The first Pride was a revolt by Black and Brown, trans and queer people against state-sanctioned racism and queerphobia. This is why police, immigration enforcement officials and any kind of oppressive institutions must not be welcomed at Pride, for the safety of Black, Brown, migratised, undocumented and queer communities.
We can clearly see how migrant, racialised and queer communities are all painted as an inherent “unassimilable” “threat” to the so-called Western way of life, and how these attacks against multiple marginalised groups have come to be a defining feature of the far-right. This can perhaps embolden us to continue to build bonds between different marginalised groups, since our struggles are all intertwined.
Borders will always exclude those not deemed worthy enough, whether they be queer, racialised, migratised or otherwise. This is why solidarity is so important. Our politics must be intersectional: single-issue politics are an injustice to all marginalised people.
At a time when the Home Secretary has bashed the left for being “ashamed of our history”, it is worthwhile remembering which histories we should be proud of: histories of resistance by marginalised groups. But it is also worth remembering the shameful parts of our history: colonialism and its homophobic legacy. There is NO Pride in that.
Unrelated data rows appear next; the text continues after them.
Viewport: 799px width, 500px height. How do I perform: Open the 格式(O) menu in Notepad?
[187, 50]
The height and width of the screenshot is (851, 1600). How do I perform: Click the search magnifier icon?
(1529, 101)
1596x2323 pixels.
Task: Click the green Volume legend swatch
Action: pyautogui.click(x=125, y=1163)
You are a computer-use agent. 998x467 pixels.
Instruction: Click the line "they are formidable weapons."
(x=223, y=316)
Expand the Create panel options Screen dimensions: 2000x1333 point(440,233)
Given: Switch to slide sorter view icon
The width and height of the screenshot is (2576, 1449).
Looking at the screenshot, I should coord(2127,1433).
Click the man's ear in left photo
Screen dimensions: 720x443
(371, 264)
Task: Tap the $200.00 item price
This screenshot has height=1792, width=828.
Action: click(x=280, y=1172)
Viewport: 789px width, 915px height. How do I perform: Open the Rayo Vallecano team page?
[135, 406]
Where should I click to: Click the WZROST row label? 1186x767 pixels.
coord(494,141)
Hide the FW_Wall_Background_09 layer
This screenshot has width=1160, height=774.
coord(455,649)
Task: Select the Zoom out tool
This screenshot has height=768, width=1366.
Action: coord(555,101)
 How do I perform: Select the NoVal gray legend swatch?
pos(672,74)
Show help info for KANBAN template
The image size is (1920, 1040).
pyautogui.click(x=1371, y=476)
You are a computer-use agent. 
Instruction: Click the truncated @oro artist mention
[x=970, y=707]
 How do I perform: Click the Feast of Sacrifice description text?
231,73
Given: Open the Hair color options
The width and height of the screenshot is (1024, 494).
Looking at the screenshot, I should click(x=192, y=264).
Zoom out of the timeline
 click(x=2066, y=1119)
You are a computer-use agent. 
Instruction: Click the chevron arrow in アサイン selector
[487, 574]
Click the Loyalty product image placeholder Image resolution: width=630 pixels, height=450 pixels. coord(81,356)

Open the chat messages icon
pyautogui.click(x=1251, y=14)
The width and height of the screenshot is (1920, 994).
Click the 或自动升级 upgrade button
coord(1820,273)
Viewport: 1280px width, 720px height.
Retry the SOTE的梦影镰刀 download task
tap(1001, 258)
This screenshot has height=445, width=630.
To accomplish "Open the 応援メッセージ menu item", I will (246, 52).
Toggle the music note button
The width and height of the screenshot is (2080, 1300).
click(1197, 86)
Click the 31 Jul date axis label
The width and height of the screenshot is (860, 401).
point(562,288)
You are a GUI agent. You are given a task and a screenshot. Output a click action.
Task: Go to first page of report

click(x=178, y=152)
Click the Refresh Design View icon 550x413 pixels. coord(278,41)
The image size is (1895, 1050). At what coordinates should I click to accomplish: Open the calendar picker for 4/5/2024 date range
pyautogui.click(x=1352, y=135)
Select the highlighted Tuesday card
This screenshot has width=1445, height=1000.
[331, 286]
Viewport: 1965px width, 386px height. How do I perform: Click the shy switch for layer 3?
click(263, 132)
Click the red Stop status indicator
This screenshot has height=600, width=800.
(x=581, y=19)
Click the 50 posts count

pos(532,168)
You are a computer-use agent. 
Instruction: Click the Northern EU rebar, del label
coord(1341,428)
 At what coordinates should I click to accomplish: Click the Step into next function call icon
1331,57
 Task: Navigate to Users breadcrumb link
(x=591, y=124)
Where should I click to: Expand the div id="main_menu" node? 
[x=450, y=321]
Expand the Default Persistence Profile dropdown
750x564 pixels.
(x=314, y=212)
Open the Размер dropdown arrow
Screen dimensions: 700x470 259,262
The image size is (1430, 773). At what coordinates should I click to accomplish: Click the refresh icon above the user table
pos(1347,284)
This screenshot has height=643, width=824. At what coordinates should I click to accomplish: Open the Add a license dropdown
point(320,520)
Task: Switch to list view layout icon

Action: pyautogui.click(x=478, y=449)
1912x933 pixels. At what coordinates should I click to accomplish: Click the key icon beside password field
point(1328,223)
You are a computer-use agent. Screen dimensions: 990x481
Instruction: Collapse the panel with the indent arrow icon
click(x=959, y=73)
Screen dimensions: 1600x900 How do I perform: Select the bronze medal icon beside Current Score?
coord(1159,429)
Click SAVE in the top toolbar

Racialised and migratised communities have ALWAYS been at the forefront of queer liberation. They have always resisted border violence, gentrification, police brutality and surveillance. It is imperative to remember these beautifully powerful histories of queerness, and to honour them everyday. We can do this by understanding that queerness, race and class are interconnected, and always have been. Only through intersectionality can we understand the systems of oppression that shape the way the State and society treat people seeking safety or a new life.